Glassblowers from Murano have survived pandemics and plagues. To beat low-priced Asian competition, they switched to highly valued artistic creations. However, rising energy prices are threatening their economic model.

There are still dozens of furnaces on the lagoon island, where Venetian rulers transferred the glassblowing process 700 years ago. They must be burning continuously or the expensive crucible will burst. The global methane market has risen fivefold since Oct. 1. This means that the glass-blowers will have to make losses on any orders they fill.

Gianni De Checchi (president of Confartiginato, Venice’s association for artisans) stated that “people are desperate.” “If this continues, and we don’t find solutions for the sudden and abnormally high gas prices, then the entire Murano glass industry will be in serious trouble.”

Simone Cenedese’s medium-sized glassblowing company uses 12,000 cubic meters (420,000 feet) of methane per month to keep his furnaces humming at temperatures of over 1,000° Celsius (1,800 Fahrenheit), 24 hours a days. They close down once per year in August for annual maintenance.
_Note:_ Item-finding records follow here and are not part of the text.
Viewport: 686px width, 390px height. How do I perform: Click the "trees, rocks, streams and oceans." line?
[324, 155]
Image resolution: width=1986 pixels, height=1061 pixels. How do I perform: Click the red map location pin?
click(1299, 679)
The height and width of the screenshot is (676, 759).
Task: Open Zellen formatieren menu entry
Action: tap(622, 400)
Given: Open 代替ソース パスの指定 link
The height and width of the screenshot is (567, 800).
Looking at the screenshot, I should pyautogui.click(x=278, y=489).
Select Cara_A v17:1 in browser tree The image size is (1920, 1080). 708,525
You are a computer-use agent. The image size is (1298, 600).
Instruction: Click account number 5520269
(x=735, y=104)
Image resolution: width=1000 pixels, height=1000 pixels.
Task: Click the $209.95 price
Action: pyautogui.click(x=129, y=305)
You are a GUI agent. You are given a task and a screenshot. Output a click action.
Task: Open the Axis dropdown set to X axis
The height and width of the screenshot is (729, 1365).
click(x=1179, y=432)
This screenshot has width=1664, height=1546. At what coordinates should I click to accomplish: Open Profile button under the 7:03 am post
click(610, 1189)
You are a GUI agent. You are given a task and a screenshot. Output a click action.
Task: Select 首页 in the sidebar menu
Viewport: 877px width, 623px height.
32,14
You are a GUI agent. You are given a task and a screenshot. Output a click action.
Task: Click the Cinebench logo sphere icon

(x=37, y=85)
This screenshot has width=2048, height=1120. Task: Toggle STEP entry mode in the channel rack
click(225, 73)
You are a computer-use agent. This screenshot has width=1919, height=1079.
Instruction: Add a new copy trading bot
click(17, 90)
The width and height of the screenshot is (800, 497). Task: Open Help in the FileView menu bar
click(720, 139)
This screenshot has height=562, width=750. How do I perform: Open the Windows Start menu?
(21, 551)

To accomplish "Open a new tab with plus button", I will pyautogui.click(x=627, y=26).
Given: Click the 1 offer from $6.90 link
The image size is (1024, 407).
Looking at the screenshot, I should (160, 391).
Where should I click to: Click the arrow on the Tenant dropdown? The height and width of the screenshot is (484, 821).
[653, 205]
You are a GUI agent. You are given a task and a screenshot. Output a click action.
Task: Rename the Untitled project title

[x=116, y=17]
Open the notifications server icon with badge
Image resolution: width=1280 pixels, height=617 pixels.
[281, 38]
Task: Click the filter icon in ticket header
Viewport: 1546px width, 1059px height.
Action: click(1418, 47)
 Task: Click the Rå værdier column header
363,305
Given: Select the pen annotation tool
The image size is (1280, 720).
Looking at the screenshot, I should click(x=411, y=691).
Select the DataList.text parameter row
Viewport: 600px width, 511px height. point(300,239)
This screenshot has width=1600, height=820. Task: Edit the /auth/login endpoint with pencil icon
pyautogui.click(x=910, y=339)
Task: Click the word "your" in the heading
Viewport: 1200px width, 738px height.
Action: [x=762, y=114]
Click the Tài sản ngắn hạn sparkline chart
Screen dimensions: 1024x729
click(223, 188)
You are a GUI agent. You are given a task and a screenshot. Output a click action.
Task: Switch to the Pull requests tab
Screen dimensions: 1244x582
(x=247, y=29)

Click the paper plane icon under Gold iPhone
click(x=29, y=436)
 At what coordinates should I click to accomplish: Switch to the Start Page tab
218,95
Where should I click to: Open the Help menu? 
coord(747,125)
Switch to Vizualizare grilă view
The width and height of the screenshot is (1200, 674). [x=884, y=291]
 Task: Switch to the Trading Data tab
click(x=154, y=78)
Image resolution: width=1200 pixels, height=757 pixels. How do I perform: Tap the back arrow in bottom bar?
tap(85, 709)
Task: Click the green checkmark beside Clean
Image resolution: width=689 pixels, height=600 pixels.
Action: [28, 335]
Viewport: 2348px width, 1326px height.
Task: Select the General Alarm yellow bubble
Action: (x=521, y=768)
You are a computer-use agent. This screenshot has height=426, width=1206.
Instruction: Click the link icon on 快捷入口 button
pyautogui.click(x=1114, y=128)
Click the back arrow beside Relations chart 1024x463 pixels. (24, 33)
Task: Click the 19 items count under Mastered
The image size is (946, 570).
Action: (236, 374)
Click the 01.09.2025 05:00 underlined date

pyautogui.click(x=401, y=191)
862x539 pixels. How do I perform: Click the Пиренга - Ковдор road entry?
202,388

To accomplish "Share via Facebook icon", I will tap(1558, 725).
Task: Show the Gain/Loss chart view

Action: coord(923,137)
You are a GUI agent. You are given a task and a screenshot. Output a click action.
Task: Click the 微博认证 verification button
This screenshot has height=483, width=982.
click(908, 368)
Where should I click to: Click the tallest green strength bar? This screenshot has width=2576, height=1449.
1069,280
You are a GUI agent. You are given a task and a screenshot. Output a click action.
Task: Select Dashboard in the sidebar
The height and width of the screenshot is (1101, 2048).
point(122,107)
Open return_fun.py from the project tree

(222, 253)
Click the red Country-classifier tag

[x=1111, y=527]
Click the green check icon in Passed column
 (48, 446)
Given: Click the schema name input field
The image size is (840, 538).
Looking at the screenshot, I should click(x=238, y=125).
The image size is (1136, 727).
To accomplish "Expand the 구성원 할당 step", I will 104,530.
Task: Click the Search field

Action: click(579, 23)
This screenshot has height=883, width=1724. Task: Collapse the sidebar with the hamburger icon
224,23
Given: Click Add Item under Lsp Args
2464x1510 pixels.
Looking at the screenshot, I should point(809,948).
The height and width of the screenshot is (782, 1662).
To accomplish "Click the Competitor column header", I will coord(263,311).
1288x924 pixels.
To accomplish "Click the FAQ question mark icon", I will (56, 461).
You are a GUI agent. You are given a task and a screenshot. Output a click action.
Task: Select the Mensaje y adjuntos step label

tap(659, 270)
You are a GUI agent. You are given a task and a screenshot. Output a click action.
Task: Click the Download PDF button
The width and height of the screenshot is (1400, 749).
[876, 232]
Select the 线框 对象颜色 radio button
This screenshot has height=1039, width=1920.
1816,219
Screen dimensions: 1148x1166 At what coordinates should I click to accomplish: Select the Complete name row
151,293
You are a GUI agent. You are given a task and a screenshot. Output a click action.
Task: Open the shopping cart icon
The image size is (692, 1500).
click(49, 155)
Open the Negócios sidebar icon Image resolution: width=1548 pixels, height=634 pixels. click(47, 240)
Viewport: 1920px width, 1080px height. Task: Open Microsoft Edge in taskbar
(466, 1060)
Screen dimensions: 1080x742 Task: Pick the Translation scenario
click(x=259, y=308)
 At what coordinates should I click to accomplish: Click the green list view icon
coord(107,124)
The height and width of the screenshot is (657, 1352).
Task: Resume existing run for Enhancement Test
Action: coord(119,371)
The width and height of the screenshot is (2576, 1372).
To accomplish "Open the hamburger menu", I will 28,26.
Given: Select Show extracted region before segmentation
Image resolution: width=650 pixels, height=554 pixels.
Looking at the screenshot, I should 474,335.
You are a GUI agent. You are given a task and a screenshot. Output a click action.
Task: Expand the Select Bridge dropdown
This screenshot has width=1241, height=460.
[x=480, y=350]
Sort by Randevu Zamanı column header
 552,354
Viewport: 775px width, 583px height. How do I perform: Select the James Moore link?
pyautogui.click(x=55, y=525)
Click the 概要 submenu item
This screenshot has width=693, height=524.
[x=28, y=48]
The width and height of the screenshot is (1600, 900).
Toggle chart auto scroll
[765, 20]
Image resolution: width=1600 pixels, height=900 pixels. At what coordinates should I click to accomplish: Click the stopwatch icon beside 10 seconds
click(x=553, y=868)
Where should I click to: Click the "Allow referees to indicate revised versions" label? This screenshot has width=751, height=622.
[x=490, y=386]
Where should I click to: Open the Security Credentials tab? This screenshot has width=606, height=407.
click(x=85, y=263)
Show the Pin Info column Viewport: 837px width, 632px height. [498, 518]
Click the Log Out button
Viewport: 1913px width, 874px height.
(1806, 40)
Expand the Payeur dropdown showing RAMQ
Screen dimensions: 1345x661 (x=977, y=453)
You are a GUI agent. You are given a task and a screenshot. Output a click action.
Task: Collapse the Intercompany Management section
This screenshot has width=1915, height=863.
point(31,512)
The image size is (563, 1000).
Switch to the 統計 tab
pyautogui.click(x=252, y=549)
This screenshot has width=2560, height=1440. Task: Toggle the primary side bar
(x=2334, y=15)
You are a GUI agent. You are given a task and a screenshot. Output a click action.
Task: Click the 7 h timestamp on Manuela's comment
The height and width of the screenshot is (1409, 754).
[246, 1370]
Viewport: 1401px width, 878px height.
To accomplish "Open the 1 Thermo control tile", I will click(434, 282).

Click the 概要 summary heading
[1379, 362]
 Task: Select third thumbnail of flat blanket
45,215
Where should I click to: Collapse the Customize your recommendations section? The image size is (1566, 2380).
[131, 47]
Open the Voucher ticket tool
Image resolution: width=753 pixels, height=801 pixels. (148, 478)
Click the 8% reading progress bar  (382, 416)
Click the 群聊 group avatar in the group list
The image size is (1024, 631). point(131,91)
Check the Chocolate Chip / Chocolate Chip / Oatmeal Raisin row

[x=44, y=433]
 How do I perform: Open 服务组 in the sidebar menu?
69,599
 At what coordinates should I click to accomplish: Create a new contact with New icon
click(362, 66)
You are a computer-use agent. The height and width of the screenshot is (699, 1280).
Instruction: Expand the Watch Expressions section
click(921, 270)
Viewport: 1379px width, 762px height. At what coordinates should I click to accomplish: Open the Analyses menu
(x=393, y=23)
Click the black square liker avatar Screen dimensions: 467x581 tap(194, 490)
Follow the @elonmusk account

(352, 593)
On a fixed-price contract, his monthly bills range between 11,000 and 13,000 euros per month. The contract expired September 30. Cenedese, now exposed to market volatility projects a rise in methane prices to 60,000 euros ($70,000), in October as the natural gas market continues to be impacted by increasing Chinese demand, uncertain Russian supply, and low European stockpiles.

Cenedese and other artisans must now consider the insurmountable rise in energy costs when they fulfill orders that promised to lift them from the 2020 pandemic crisis.

We cannot raise prices that have been established. Cenedese, who is a third-generation glassblower and took over his father’s business, said that it means that for at least two more months, we will be working at a loss. We sell decorative items for the home, not necessities. If the prices are too high, there won’t be any more orders.

Cenedese is contemplating closing down one of his furnaces in order to address the crisis, as are others on the island. The broken crucible will be worth 2,000 euros. It will also slow down production and make it impossible to fulfill pending orders.

The five glass-blowers work with unspoken choreographed precision and speed to complete an order of 1,800 ornaments decorated with golden flakes bound for Switzerland.

The process begins with a hot molten blob at the end of the wand. He then rolls it over the gold leaf and gives it to the maestro. He then heats the form in another oven before gently blowing it into the wand. The molten red color is still evident when the glassblower cuts the orb from the wand. A second glassblower grabs the form with prongs to give it the final flourish. This is a pointed end that was created by a small amount of molten glass, applied by an apprentice.

As the dance progresses, another begins, weaving and bobbing into empty spaces. They can create 300 ornaments per day together, from 6 a.m. until 2 p.m.

Davide Cimarosti (56), a master glassblower, said, “No machine could do what we do.”

Many decades ago, Murano glassblowers switched from wood ovens that produced uneven results to methane. This produces the delicate crystal clarity that makes these creations so prized. It is also the only gas that glassblowers can use by law. They are caught in the global commodities Catch-22.

For now, artisans hope that the international market will calm by the end the year. However, some analysts fear volatility could continue into the spring. The island’s economy as well as individual businesses could be seriously damaged if this happens.

While the Rome government offered some relief to families in Italy facing high energy prices, it has not provided any substantial assistance to Murano glassblowers. Their small size and energy intensity makes them vulnerable. Next week, the artisans’ lobby will meet with members of parliament to try and seek direct government aid. De Checchi stated that this is possible under new EU rules established after the pandemic.

The islanders are worried about losing their artistic heritage, which has made it synonymous with artistic excellence.

The sector has already seen a decline from a large industry employing thousands of people in the 1960s and 1970s, to a network mostly of small and medium-sized artisans with a total of around 300 glassblowers. Venice’s glassblowing heritage dates back to 1,200 years. It has been handed down from fathers to sons for over a thousand generations on Murano. It is difficult to attract young people to its workshops, where temperatures can reach up to 60 degrees Celsius (140 Fahrenheit) in summer, despite its small size and creative rewards.

Luciano Gambaro co-owner of Gambaro & Tagliapietra stated, “The value this tradition, history, and culture is priceless. It goes beyond the financial worth of the Murano glass industry in Murano.” “A gas issue can’t end over 1,000 years of culture.”